7 Jan, 2016

Bayesian Inference Glossary

Posterior Predictive: $p(y^* | y) = \displaystyle \int p(y^* | \theta,y)~p(\theta | y)~d\theta$

Note that the second portion in the integral is what we sample from (the posterior in this case), and the first portion is what we evaluate based on the sampled posterior to obtain our posterior predictive samples. Also, the first portion is the data generating mechanism, which is simply $p(y^*|\theta)$ if the mechanism doesn’t depend on previous draws (which isn’t the case in a time series).

Prior Predictive (a.k.a. Marginal): $p(y^*)$ = $\displaystyle \int p(y^*|\theta)~p(\theta)~d\theta$

Conjugate Prior: A prior is conjugate if the posterior comes from the same distributional family as the prior. Note that if the likelihood is in the exponential family, there exists a conjugate prior (often from the exponential family). You can also find likelihoods that are not in the exponential family that have conjugate priors (e.g. Uniform likelihood, Pareto prior). You can also get non-conjugate priors with closed form posteriors (e.g. Normal likelihood, Laplace prior, used in LASSO).

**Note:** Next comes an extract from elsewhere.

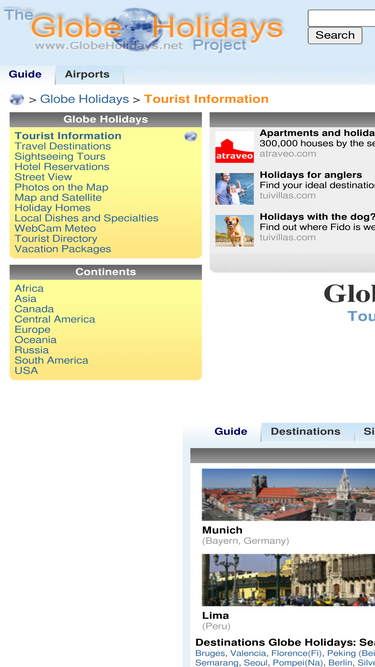375x667 pixels.
Task: Open the Sightseeing Tours link
Action: (60, 157)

Mixtures of conjugate priors are conjugate

Stopping Rule Principle: Stopping rule $\tau$ should have no influence on the final reported evidence about $\theta$ obtained from the data. $\tau: \mathbb R^p \rightarrow [0,1]$, and $\tau_p(x_1,…,x_n)$ probability of stopping after observing $x_1,…,x_p$.

Natural Exponential Family: $p(x|\eta) = h(x)\exp\{\sum_{k=1}^K \eta_k t_k(x) - \psi(\eta)\}$, with natural parameter $\eta$, and sufficient statistic $\sum_{k=1}^K t_k(x)$.

Finding Conjugate Priors

If $ p(x|\eta) $ is the sampling distribution in the natural exponential family, then the conjugate prior is $\pi(\eta) = A(\nu,\mu)\exp\\{\sum_{k=1}^K \mu_k\eta_k - \nu\psi(\eta) \\}$ where $\nu,\mu$ are hyperparameters.

$p(\eta|x) = \pi(\eta) p(x|\eta)$ is a family in the natural exponential family with $\tilde\nu = \nu+n$ and $\tilde{\mu}_k = \mu_k + \sum_{i=1}^nt_k(x_i)$.

Exercises:

find the commonly used conjugate priors from the sampling distributions using this technique
find the posterior / prior predictives using this technique
- prior pred.: $p(y) = \displaystyle\frac{\prod_{i=1}^n h(y_i) A(\nu,\mu)}{A(\tilde\nu,\tilde\mu)}$
- post. pred.: $p(y^*|y) = \displaystyle\frac{h(y^*) A(\tilde\nu,\tilde\mu)}{A(\tilde\nu+1,\tilde\mu+t(y^*))}$

Computing Normal Mixtures using Linear Models (much easier)

$p(x) = \displaystyle\int\prod_{i=1}^n N(x_i;\theta,\sigma^2) N(\theta;\mu,\tau^2)d\theta$
Notice that:

$x_i = \theta + \epsilon_i$, $\epsilon_i \sim N(0,\sigma^2)$
$\theta = \mu + \delta$, $\delta \sim N(0,\tau^2)$

So,
$ \mathbf x = \mathbf 1 \theta + \mathbf\epsilon $
$ \mathbf x = \mathbf 1 (\mu+\delta) + \mathbf\epsilon $
E[$ \mathbf x$] = $\mathbf 1 \mu$
V[$ \mathbf x$] = $\tau^2 \mathbf{11’} + \sigma^2 I_n$

Typical Transformations for Metropolis Hastings (using Wikipedia parametrizations)

Original R.V	Transformation	Back Transformation	$f_w(w)$
$\phi\sim \text{Unif}(a,b)$	$w = \displaystyle\log\p{\frac{\phi-a}{b-\phi}}$	$\phi=\displaystyle\frac{be^w+a}{1+e^w}$	$\displaystyle\frac{e^w}{\p{1+e^w}^2}$
$\phi\sim \text{InvGamma}(a,b)$	$w=\log(\phi)$	$\phi=e^w$	$\displaystyle\frac{b^a}{\Gamma(a)} e^{-aw-be^{-w}} $
$\phi\sim \text{Gamma}(a,rate=b)$	$w=\log(\phi)$	$\phi=e^w$	$\displaystyle\frac{b^a}{\Gamma(a)} e^{aw-be^{w}} $